Впрочем, юг этот — понятие весьма широкое: для одних это Новгородчина и Псковщина, для других Поднепровье, — именно оттуда пришло когда-то большинство переселенцев на побережье Двинской губы, обжили эти края и стали гордо называть себя поморами. Отсюда родина предков кажется далекой, чуть ли ни на краю Ойкумены.

Матов спустился к морю, спугнув разномастных куличков, покрывавших своими шевелящимися телами мелководье и осушку, снующих среди камней и водорослей, обнаженных отливом. Знакомый шум крыльев, тревожные клики птиц, душноватый запах гниющих моллюсков и рыбы заставили сердце Николая биться сильнее: наконец-то он дома, и все здесь как встарь, разве что появились новые избы отделившихся от родителей сыновей. Да сам он вырос и возмужал, узнал другую жизнь и другой мир, но мир его детства остается для него самым дорогим и желанным.

Сделав зарядку, Матов разделся донага и окунулся в студеную воду ручья, там, где в половодье вырыл он неглубокую — метра в два, продолговатую яму. Шарахнулись во все стороны стаи пестрядки — семужного малька, хорошо различимые на светлом песчаном дне. Поплескавшись и поухав от удовольствия, Матов вытерся мохнатым полотенцем, оделся и вернулся в избу, над которой уже поднимался из трубы просвеченный солнцем красноватый дымок.

Отец Николая, Анатолий Касьянович, все такой же кряжистый, с задубевшей кожей лица и точно промытыми холодными водами моря светлыми, как у сына, глазами, возился в сарае, укладывая в двуручную корзину починенную сеть. Брякали грузила, сухо и невесомо стучали пробковые поплавки. За стеной вздыхала корова и шваркали о стенки подойника молочные струи, нетерпеливо стучал копытом старый мерин, которого Николай молодым и не помнил.

— Серко-то все такой же, — сказал он, трепля мерина за холку.

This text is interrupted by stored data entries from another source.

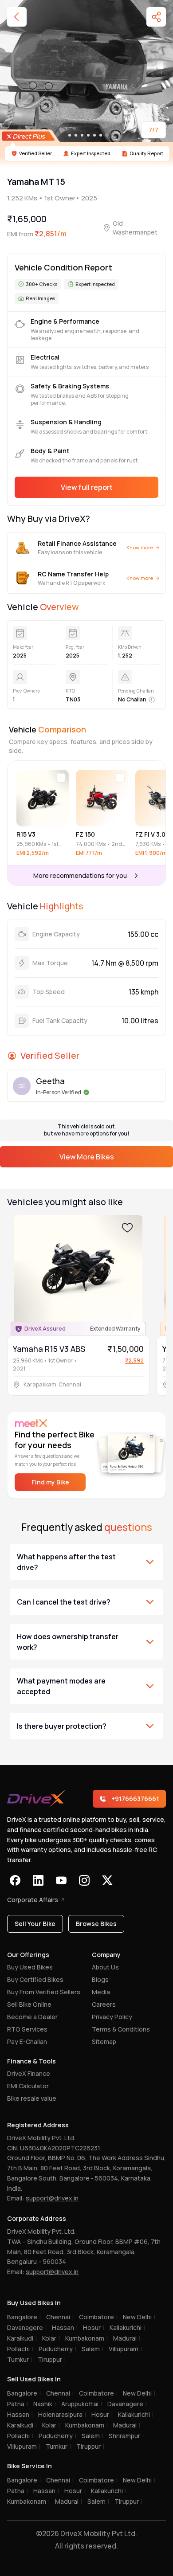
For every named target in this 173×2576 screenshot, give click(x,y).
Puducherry (57, 2349)
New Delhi (139, 2317)
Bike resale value (31, 2098)
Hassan (65, 2327)
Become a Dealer (32, 2016)
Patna (17, 2404)
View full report (87, 487)
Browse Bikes (96, 1923)
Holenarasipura (62, 2414)
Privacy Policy (112, 2016)
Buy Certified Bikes (35, 1979)
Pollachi (20, 2349)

— Это не Серко, сынок, — откликнулся отец. — Это Буран. Серко околел уж лет пять, поди, как. Бежит время-то, бежит.

— А так похож…

— Так у нас, почитай, все одной масти, все друг на дружку походят. Аль позабыл?

— Выходит, что позабыл, — смутился Николай. Спросил: — Ты никак, батя, на рыбалку собрался?

— Собрался, сынок, собрался. А как же. Надо тони проверить. Нашей бригаде нонче план увеличили вдвое. Моторный баркас дали, сети новые, но мы пока их бережем на осень. Вот как пойдет межень, так сети-то и сгодятся. А пока на залёдку и старые сойдут… — И, разогнувшись с кряхтением, спросил: — А ты не хошь сходить с нами-то?

— А можно?

— А чего ж нельзя? Очень даже можно. — И пояснил: — Свирин Акинфий у нас поясницей мается, так ты замест его. В бригадах-то одни старики робят. Молодых-то нонче в армию побрали. Почти никого не осталось. Как, скажи, косой прошли. Кого раньше не брали, так тех нонче подскребли. Подчистую. Народ болтат: война с германцем затеватся. Али нет? Ты там возле начальства крутисся, должон знать, что и как начальство думат.

— Никто толком не знает, батя, когда начнется, — ответил Николай и улыбнулся местной привычке укорачивать некоторые слова за счет конечных гласных. Когда-то в училище над ним беззлобно потешались за эту особенность поморской речи, теперь ему и самому кажется такая речь несколько чудноватой, но все еще милой его сердцу. — Однако готовиться к войне надо, — заключил Николай, подавив улыбку.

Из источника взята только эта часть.